5 sentenced to death for Jamal Khashoggi murder; US calls Saudi trial an ‘important step’

A demonstrator holds a poster picturing Saudi journalist Jamal Khashoggi and a lightened candle during a gathering outside the Saudi Arabia consulate in Istanbul. (File Photo: AFP)


Saudi Arabia has sentenced five people to death for their role in the killing of dissident journalist Jamal Khashoggi in Istanbul in 2018, the public prosecutor said on Monday.

“The court issued death sentences on five men who directly took part in the killing,” the prosecutor said in a statement.

In a press conference, spokesman for the public prosecutor Shalan al-Shalan explained that three other convicts received a total of 24 years in jail for ‘covering up the crime’, Efe news reported.

He added that 10 others were released due to a lack of evidence.

al-Shalan explained that investigations showed that “there was no prior intention to kill Khashoggi”.

Khashoggi, a staunch critic of Saudi Crown Prince Mohammed bin Salman, was killed on October 2 after he entered the Saudi consulate in Istanbul to pick up the paperwork needed for his planned marriage to his Turkish fiancée.

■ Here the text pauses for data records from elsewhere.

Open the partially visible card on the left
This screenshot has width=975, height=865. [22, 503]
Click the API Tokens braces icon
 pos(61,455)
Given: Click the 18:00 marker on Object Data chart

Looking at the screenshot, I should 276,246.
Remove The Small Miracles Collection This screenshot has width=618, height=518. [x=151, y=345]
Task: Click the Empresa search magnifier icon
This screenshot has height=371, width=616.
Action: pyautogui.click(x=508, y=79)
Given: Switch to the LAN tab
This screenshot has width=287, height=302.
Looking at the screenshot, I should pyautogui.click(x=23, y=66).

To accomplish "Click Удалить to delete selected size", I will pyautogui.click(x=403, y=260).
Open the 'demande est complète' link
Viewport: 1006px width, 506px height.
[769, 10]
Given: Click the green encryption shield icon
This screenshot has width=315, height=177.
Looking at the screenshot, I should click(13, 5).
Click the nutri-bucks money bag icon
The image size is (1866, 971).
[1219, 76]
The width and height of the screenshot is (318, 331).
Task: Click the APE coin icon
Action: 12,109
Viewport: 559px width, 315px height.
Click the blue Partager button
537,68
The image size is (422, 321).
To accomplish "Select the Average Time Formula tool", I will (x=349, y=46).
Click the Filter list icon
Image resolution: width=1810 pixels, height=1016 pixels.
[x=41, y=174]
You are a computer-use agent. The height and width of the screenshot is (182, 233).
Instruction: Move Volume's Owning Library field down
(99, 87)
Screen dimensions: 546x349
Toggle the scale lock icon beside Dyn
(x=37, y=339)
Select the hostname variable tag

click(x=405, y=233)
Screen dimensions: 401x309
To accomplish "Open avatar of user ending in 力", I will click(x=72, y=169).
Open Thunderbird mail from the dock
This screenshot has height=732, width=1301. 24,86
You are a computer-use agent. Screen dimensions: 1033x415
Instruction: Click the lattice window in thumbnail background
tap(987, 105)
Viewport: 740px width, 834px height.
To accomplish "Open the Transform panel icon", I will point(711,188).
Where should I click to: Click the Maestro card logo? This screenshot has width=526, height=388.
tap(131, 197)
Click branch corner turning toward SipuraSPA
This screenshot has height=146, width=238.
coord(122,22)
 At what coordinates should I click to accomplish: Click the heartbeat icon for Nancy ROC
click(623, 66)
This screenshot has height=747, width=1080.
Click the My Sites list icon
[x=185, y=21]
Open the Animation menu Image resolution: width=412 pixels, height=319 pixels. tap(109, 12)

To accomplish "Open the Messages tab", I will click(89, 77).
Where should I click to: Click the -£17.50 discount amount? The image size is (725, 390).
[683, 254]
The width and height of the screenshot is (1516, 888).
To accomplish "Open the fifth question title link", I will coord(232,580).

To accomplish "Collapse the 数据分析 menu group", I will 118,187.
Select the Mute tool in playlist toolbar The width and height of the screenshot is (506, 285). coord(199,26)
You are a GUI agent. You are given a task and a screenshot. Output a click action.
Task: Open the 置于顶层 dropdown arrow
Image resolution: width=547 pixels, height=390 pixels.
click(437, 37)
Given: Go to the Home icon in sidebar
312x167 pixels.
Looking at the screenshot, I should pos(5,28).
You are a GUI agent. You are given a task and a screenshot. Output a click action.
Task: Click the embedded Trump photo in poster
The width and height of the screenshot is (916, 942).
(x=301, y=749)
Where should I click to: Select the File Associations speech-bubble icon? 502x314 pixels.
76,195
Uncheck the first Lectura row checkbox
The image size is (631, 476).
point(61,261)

Saudi prosecutors had said deputy intelligence chief Ahmed al-Assiri oversaw the Washington Post columnist’s killing in the kingdom’s Istanbul consulate in October 2018 and that he was advised by the royal court’s media czar Saud al-Qahtani.

However, Qahtani was investigated but not indicted “due to insufficient evidence” and Assiri was investigated and charged but eventually acquitted on the same grounds, the statement said.

Saudi officials initially denied Khashoggi’s death at the consulate but later acknowledged he had been killed when a fight broke out.

Saudi Arabia has said Khashoggi was killed in a “rogue operation” and put 11 defendants, all of whom are Saudi nationals, on trial earlier this year.

Although the United Nations and the United States Senate held the crown prince responsible for the crime, the kingdom’s strongman has not been prosecuted.

The 59-year-old had been a columnist for the Washington Post since 2017 after he left Saudi Arabia and was openly critical of his country’s monarchy.

The Post has condemned Khashoggi’s killing, with its editorial page editor Fred Hiatt qualifying it as “a monstrous and unfathomable act” if true, in a statement made in October.

Khashoggi’s disappearance had sparked an outcry from the international community, drawing condemnation from organizations and world leaders.

The United States has welcomed the death sentences issued by the Saudi court against five people for murdering the journalist and called the verdict an “important step” in achieving justice.